Dans une logique institutionnelle, Nicolas Sarkozy table sur Martine Aubry

Mi-juin, Nicolas Sarkozy est persuadé que Martine Aubry sera son adversaire en 2012. « Pour lui, ce sera elle. Parce que le leader du parti, sous la Ve République, a toujours un avantage. Et parce que François Hollande, à trop communiquer, a scié la branche sur laquelle il était assis », confie aux Échos un conseiller présidentiel. Un autre estime que sa figure de « candidat normal » chère à François Hollande ne suscitera pas d’adhésion. « Il est rattrapé par Martine Aubry dans les sondages alors qu’elle n’est même pas entrée dans l’arène. »

Un sondage Harris Interactive du 10 juin donne Nicolas Sarkozy battu au second tour dans les deux cas de figure : 60 % dans l’hypothèse François Hollande, 58 % dans le cas de Martine Aubry. L’entourage du chef de l’Etat veut néanmoins croire que le second tour de la présidentielle sera serré. « Quel que soit le candidat socialiste issu des primaires, il sera dangereux », confie-t-il un jour en Conseil des ministres. Au fur et à mesure de l’été, pourtant, l’opinion anticipe un second tour moins ouvert. Six Français sur dix tablent sur une défaite de l’actuel président de la République, dans un sondage Ipsos du 20 juillet.

Alors que les pièces se mettent en place du côté socialiste, l’Elysée refuse de se faire dicter son agenda par Solférino. Après deux années difficiles où l’économie mondiale tangue (nous sommes après la crise financière des subprimes), Nicolas Sarkozy martèle qu’il veut faire de 2011 une « année utile ». Aux prises avec une nouvelle tempête financière - la crise des dettes souveraines européennes - le président espère que son volontarisme au niveau international paiera et lui redonnera du crédit aux yeux d’une majorité de Français.
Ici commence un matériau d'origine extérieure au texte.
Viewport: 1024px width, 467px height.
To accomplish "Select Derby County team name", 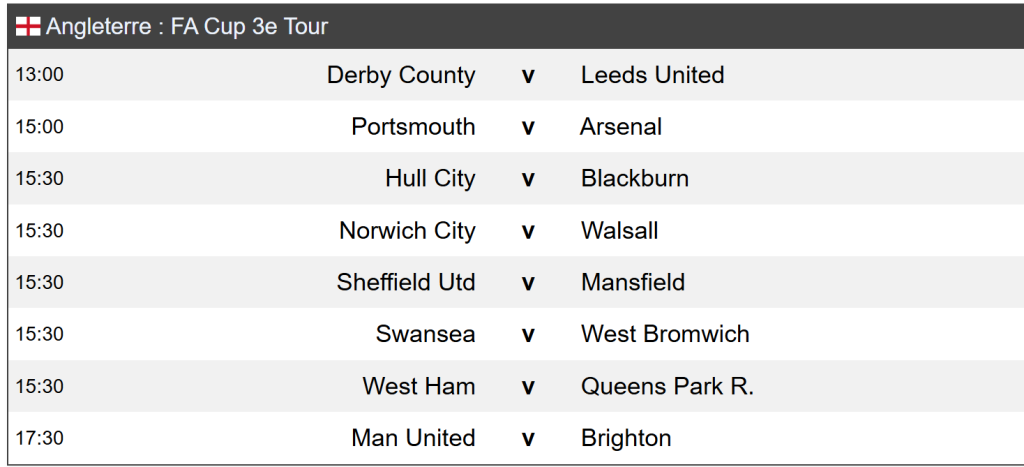I will [401, 75].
Sommets européens, conciles sur la dette grecque, préparation de la présidence française du G20 : l’homme fort de la droite veut afficher à l’envi sa stature présidentielle.

Martine Aubry, qui n’envisageait pas de se mettre en travers de la route de DSK, tergiverse et se lance tardivement. Elle se jette à l’eau le 28 juin. Son retard contraste avec la détermination affichée par François Hollande. L’ancien premier secrétaire est officiellement candidat à la primaire socialiste depuis le 31 mars, dans la foulée de sa réélection au conseil général de Corrèze. En réalité, il se prépare et se tient prêt officieusement depuis bien plus longtemps, ses nombreuses prises de parole et sa transformation physique en témoignent. N’avait-il pas plaidé un an plus tôt pour que les primaires soient organisées avant l’été 2011 ? Celui qui veut incarner une « présidence normale » prône notamment un « engagement majeur » en faveur de la jeunesse et une grande réforme fiscale.
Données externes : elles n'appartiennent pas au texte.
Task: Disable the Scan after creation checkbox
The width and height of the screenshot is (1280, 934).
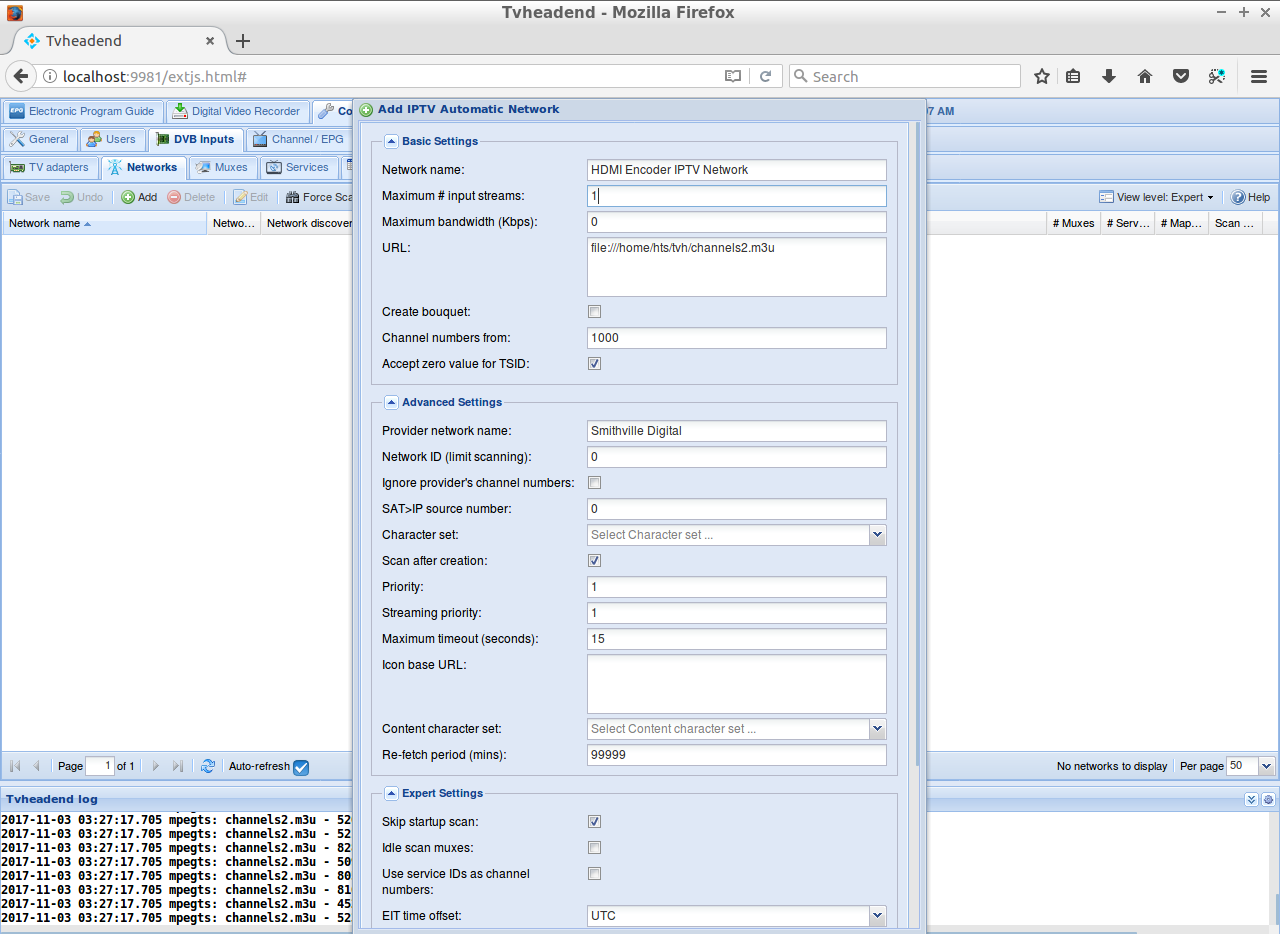Action: tap(594, 560)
« Je voterai pour Hollande », déclare Jacques Chirac

Dans le baromètre Paris Match-Ifop, François Hollande et Martine Aubry font quasiment jeu égal, que ce soit auprès des sympathisants de gauche que de l’ensemble des Français. Un signe de plus que le combat s’annonce très disputé. François Hollande, longtemps surnommé « Monsieur 3 % », revient de loin. L’outsider devient progressivement favori. Le vent tourne et les caciques le sentent. Les anciens lieutenants de DSK, comme Pierre Moscovici et Vincent Peillon, le rejoignent au cours de l’été. Un soutien inattendu se rajoute même le 11 juin : l’ancien président Jacques Chirac, aux côtés du président général de la Corrèze lors d’une inauguration, confie qu’il votera lui-même Hollande. Son entourage met cette sortie sur le compte de « l’humour corrézien ». Trop tard, le symbole est là.
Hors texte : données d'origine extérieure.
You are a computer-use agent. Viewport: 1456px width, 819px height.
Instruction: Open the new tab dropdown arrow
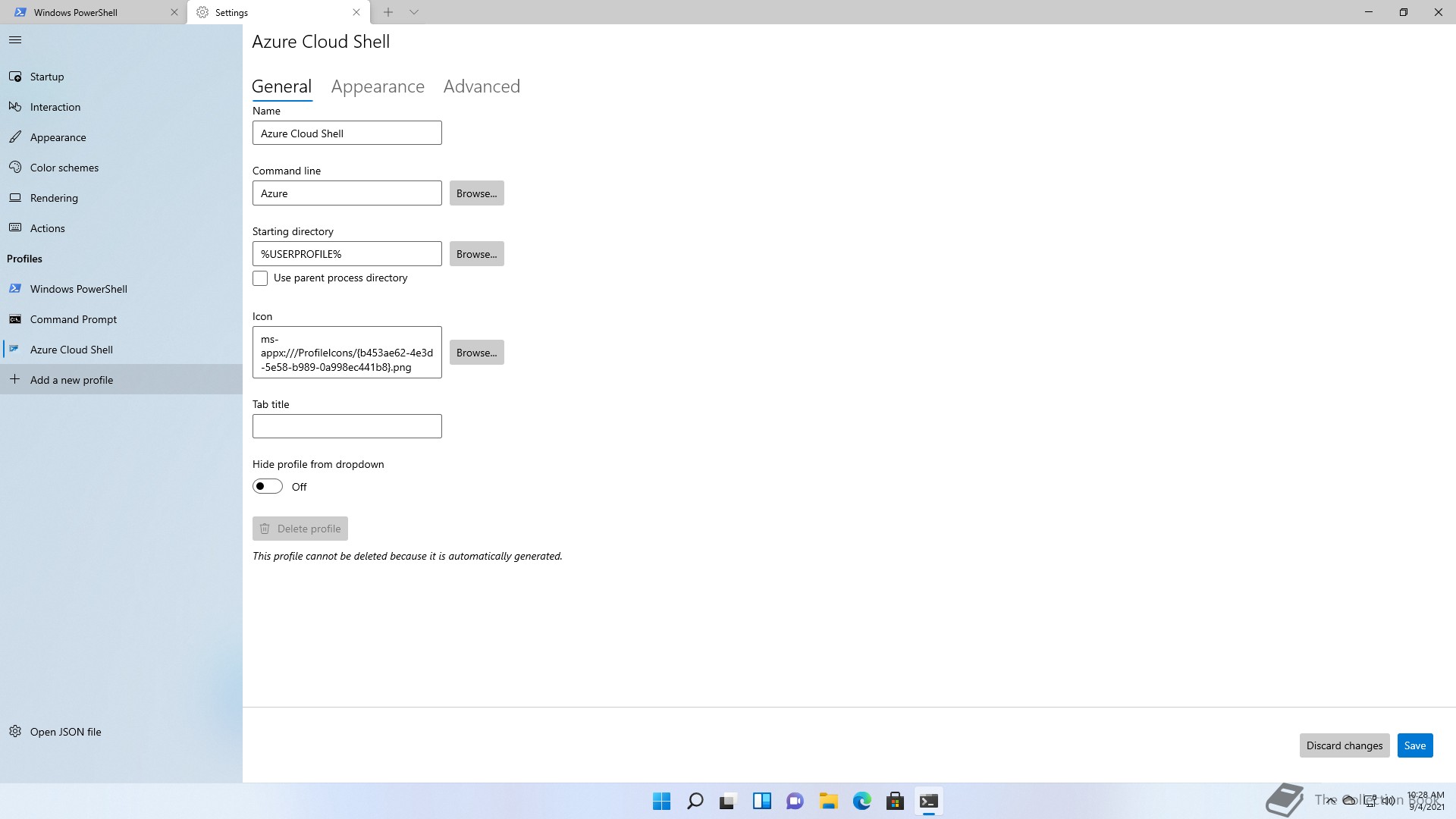[414, 12]
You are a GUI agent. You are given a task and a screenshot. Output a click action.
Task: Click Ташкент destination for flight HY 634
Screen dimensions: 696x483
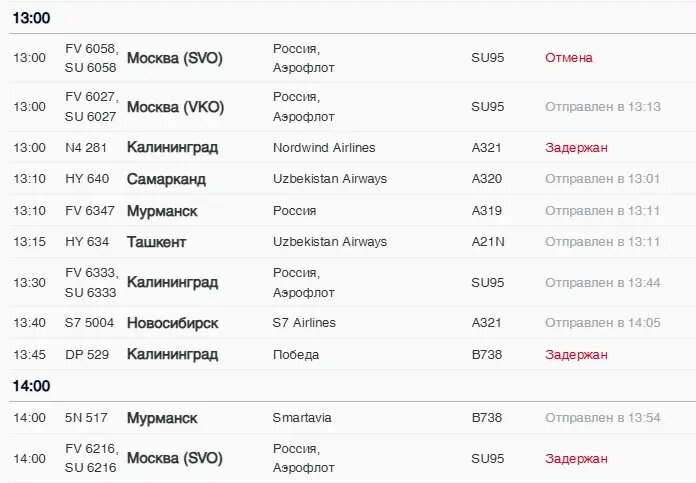pos(156,242)
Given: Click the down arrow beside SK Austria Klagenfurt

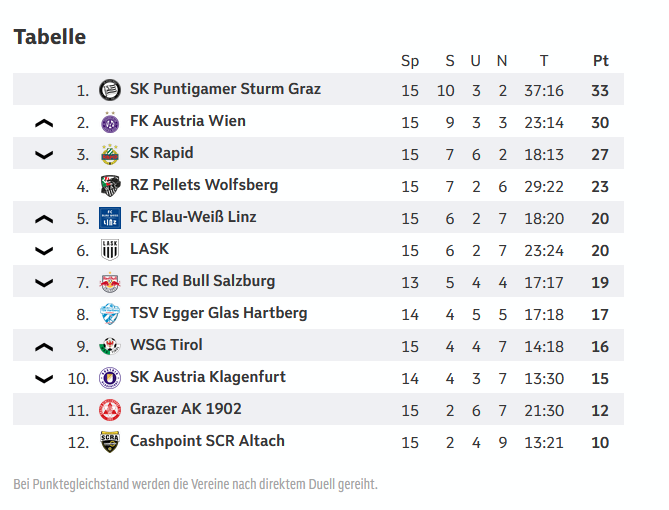Looking at the screenshot, I should click(x=44, y=379).
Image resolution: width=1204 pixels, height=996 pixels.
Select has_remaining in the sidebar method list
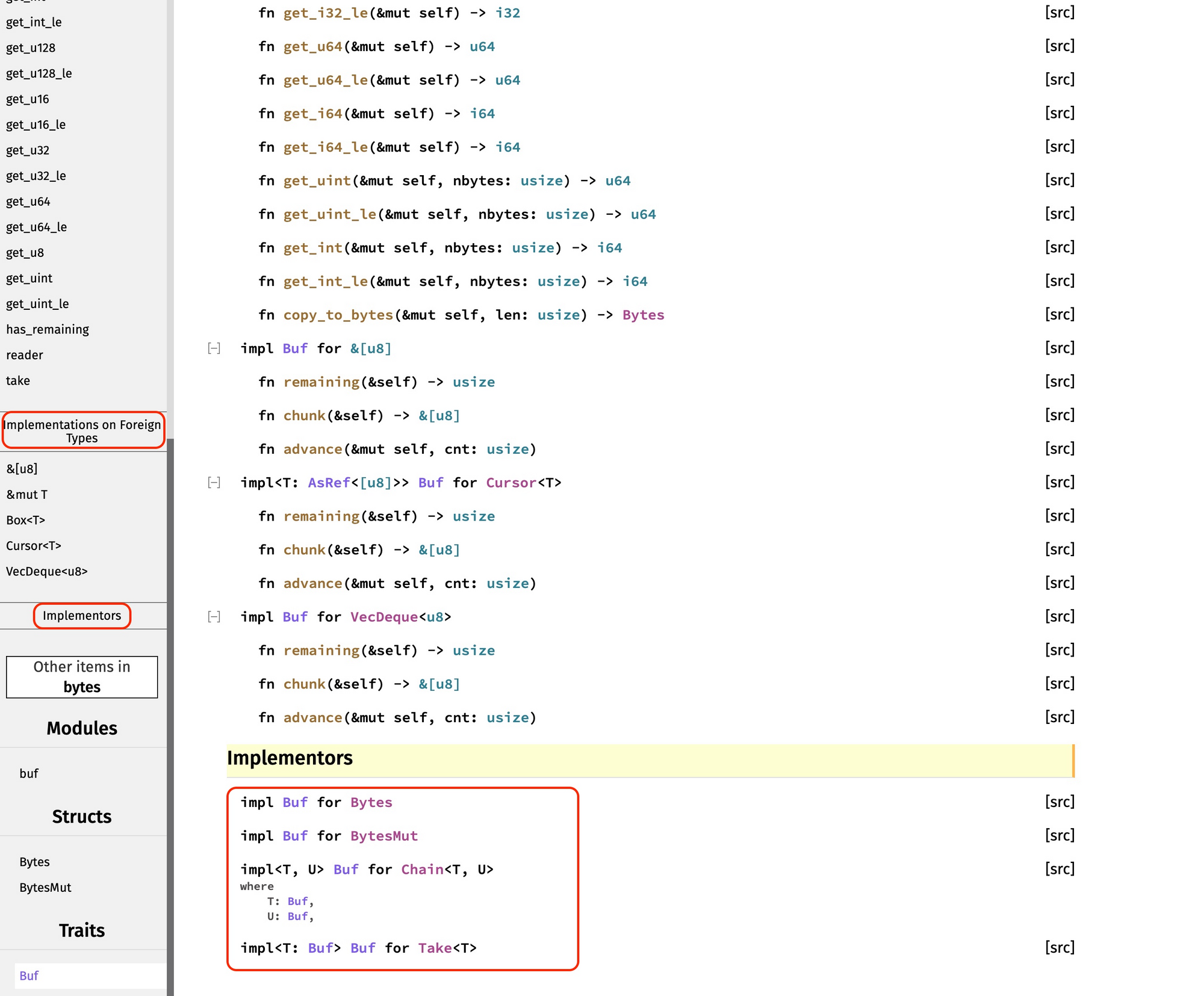(x=48, y=330)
Faire de la haute voltige et éviter le crash : l’enjeu pour les cadres du PS est désormais de ne pas répéter les erreurs du passé et d’éviter la violence de la primaire interne de 2006. Si la compétition ne vire pas à la foire d’empoigne, le rendez-vous peut placer le vainqueur sur une rampe de lancement efficace. Les grands axes du projet sont déjà arrêtés le 28 mai : c’est donc moins sur le débat idéologique que sur les comportements, voire les ego, que se jouera la partie.

Le 29 août à La Rochelle, les six candidats se séparent sur une image d’unité. Mais les jours précédents ont été tendus. L’entrée en campagne de Martine Aubry, bien décidée à faire mentir les sondages, est musclée. « Le match ne fait que commencer », prévient-elle. Quatre jours plus tôt, elle a taillé en pièces l’action de son prédécesseur François Hollande à la tête du parti, qu’elle a repris après le désastreux congrès de Reims en 2008. « Quand je suis arrivée à la tête du parti, on nous expliquait que le PS était un cadavre à la renverse et qu’il faisait pitié. Ce n’était pas faux. »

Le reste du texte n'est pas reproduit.